The secondary rainbow, which is centered 51 arc degrees from the anti-solar point (i.e., the larger of the two bows during a typical display), involves two internal reflections of sunlight within the raindrops rather than one, resulting in a reversal of the color sequence (red on the inside and violet on the outside). We can usually only see the portion of these rainbows above the horizon, because there isn’t a sufficient density of raindrops between the observer and the ground to see the rainbow below the horizon (exceptions include full-circle rainbows viewed from locales such as airplanes and mountain tops).

So far, so good. For the much rarer reflected-light rainbows shown in this spectacular photo, a large glassy-smooth water surface is required behind the observer. This smooth water surface reflects the sun, such that a second solar light source is generated. This reflected sun, which is located the same the number of arc degrees below the horizon as the real sun is above the horizon, creates a second primary and secondary rainbow on the opposite side of the sky from the sun, but with the center of these reflected-light rainbows above the horizon. The geometry dictates that the regular and reflected-light rainbows will join at the horizon, as this photo shows.

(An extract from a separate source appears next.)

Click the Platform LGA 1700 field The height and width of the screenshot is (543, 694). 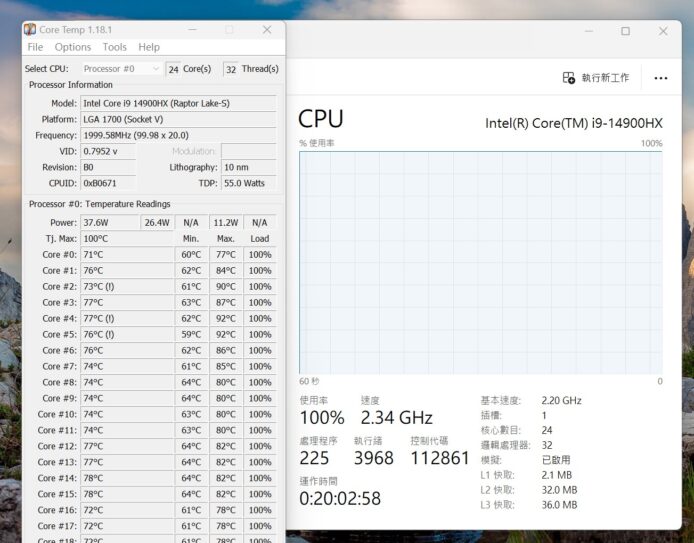pos(178,119)
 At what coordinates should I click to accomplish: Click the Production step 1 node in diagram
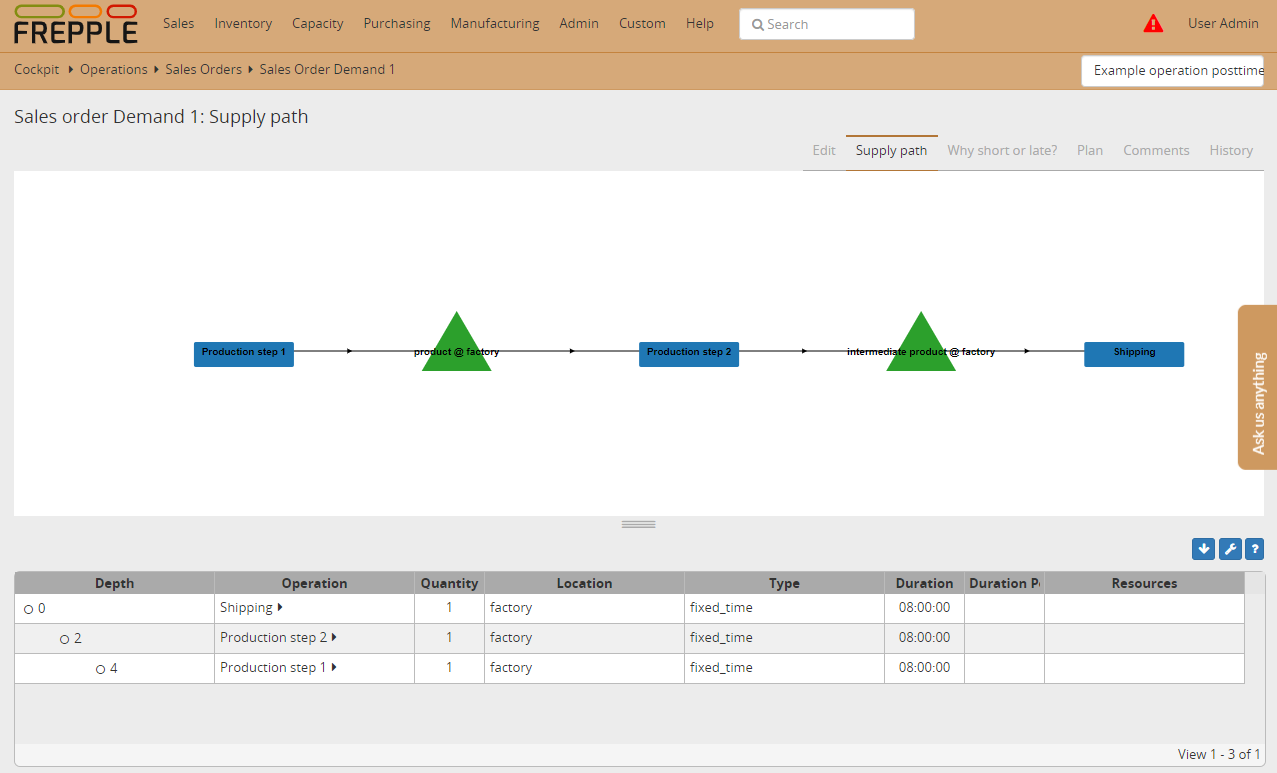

Neiman's explanation requires a body of water to be behind the observer. And, indeed, Oyster Bay – located about 2 miles east-northeast of the train station "likely provided the reflective surface to create the reflected-light rainbows", he said.

 Google map showing the location of Glen Cove LIRR train station in relation to Oyster Bay and Long Island Sound.

Neiman said he was "awe-struck by this photo", so too apparently were the thousands who shared it on social media.

*******

As for the purported / proverbial pot of gold at the end of any rainbow ...


If awful Wall-P, a.k.a., Pitty Shil, were there, he'd go nuts looking for actual pots of gold because that would enhance his net worth.

"Eh. Eh. Eheheh. My net assets are far in excess of the D.C. definition of wealthy. By the universal law of libertarian morality, and from a strict constructionist legal framework based upon the primacy of contract law in our jurisprudence system, I therefore conclude that I am a morally far superior entity--"

Ohhhh, knock it off, Wall-P, you tangerine-sized ball of condensed matter corporate stoogery and oligarchical overclass useful idiocy. Go back to whatever "Dr. Who" episode whence you came.

*******

OK, that's all for now. To be clear, this totally wasn't the entry I planned tonight but here it is. I'm skipping the gym tomorrow night and probably not taking home the computer, so no entry until at least late Thursday.